▸ **EXERCISE OBJECTIVE**:
The lines to copy run from the one containing "Task: Open the" to the last line of the entries; output those lines exactly and only them, without pictures.

(PROVIDED MATERIAL begins)

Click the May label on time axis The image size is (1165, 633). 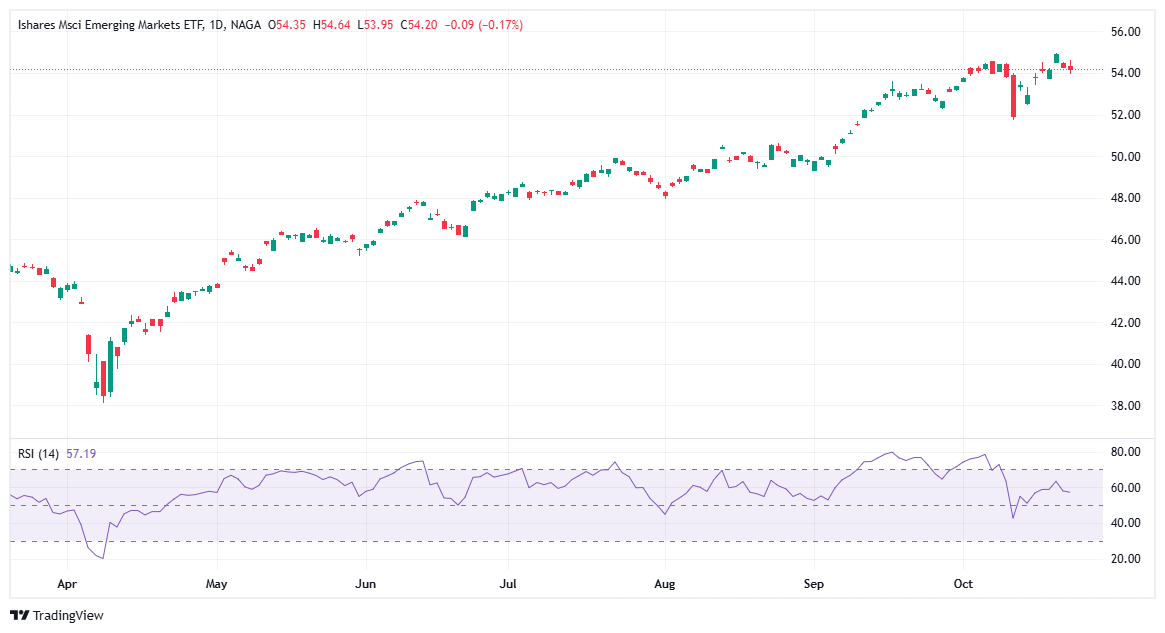(216, 582)
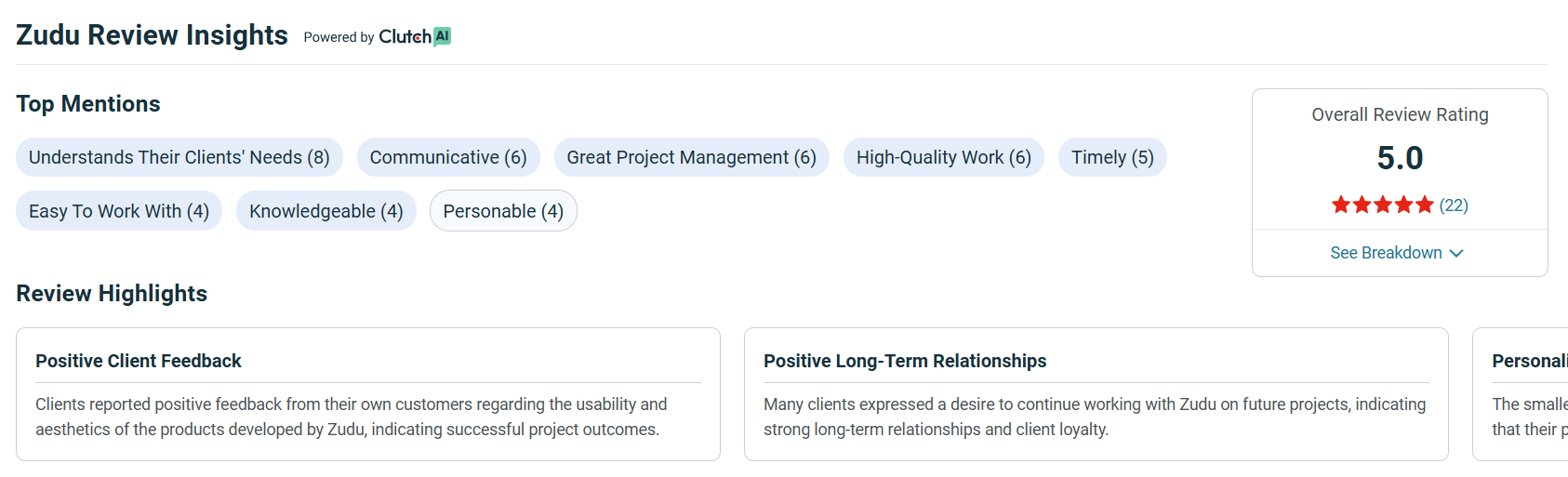This screenshot has width=1568, height=477.
Task: Click the 5.0 overall rating score
Action: [1400, 158]
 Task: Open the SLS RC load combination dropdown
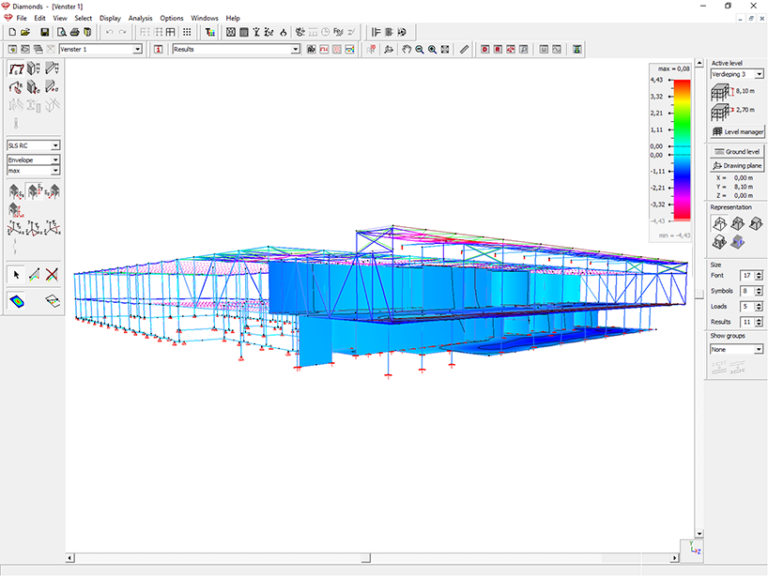click(55, 145)
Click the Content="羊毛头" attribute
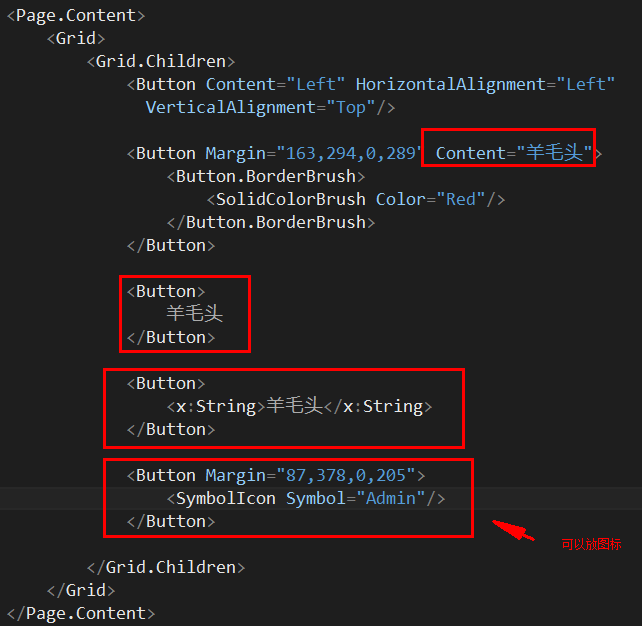This screenshot has width=642, height=626. point(514,153)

(PROVIDED MATERIAL ends)

▸ **ANSWER SPACE**:
 Task: Open the SLS RC load combination dropdown
click(55, 145)
Click the Content="羊毛头" attribute
This screenshot has width=642, height=626. point(514,153)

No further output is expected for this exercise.